Jones called parts of the Fish and Wildlife Service finding "capricious and arbitrary," and gave the agency four months to review its decision and present a new finding.
"The recommendation of (the agency's) own field biologists was to list the bull trout as highly endangered," says Mike Bader, head of the Alliance for the Wild Rockies, one of the groups that originally asked the agency to study the fish in 1992. "But somewhere along the decision-making process, someone decided to override their own experts." The group later sued the agency because it didn't like the reasons for leaving the fish off the endangered list.

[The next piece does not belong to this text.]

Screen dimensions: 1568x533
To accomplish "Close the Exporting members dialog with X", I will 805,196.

The agency stands by its findings. "Many times the listing staff will raise questions and concerns over the work of the field biologists and ask them to get more information that will affect the final decision," says Susan Saul, deputy public affairs director at the Pacific regional office in Portland, Ore. "That's not unusual."

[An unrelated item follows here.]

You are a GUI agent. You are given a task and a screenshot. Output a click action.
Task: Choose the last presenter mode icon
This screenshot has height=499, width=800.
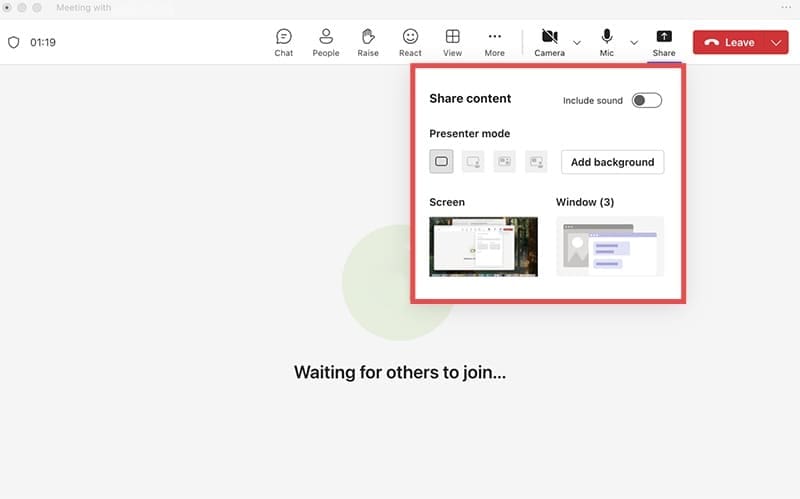(537, 162)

Saul says the order limiting the review to the 1994 record may handcuff the agency. More recent science and research could lead to a different conclusion, she says.
The first non-Indians to catalog the bull trout were Lewis and Clark, who called it the "salmon trout" because it can grow to 20 or 30 pounds. In those times, the trout choked many streams west of the Divide with their bodies during spawning season. But no longer. Researchers estimate more than 50 percent of bull trout habitat has been degraded by dams, silted in by eroded soil from logging or poisoned by agricultural run-off. Other streams have simply been sucked dry for irrigation.

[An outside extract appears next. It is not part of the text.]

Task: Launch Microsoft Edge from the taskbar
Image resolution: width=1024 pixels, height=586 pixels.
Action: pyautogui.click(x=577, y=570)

The remaining fragmented populations have also been decimated, Bader says. And most populations continue to decline. The latest studies on Montana's Flathead River drainage show North Fork nest counts declined from 83 in 1995 to 52 this year. On the Middle Fork, nests declined by more than 50 percent from last year.
"They don't tolerate degradation of water quality," says Bader, who points out that many bull trout populations disappear once a stream flows beyond the boundaries of a wilderness area.
Besides potentially benefiting the trout, Judge Jones' decision is an indicator of just how important the judicial system is to the environmental movement, Bader believes. "Of the three branches of government, the courts are the only institution still unfettered by politics," he says. "In that forum, only law abides."
Mark Matthews writes from Missoula, Mont.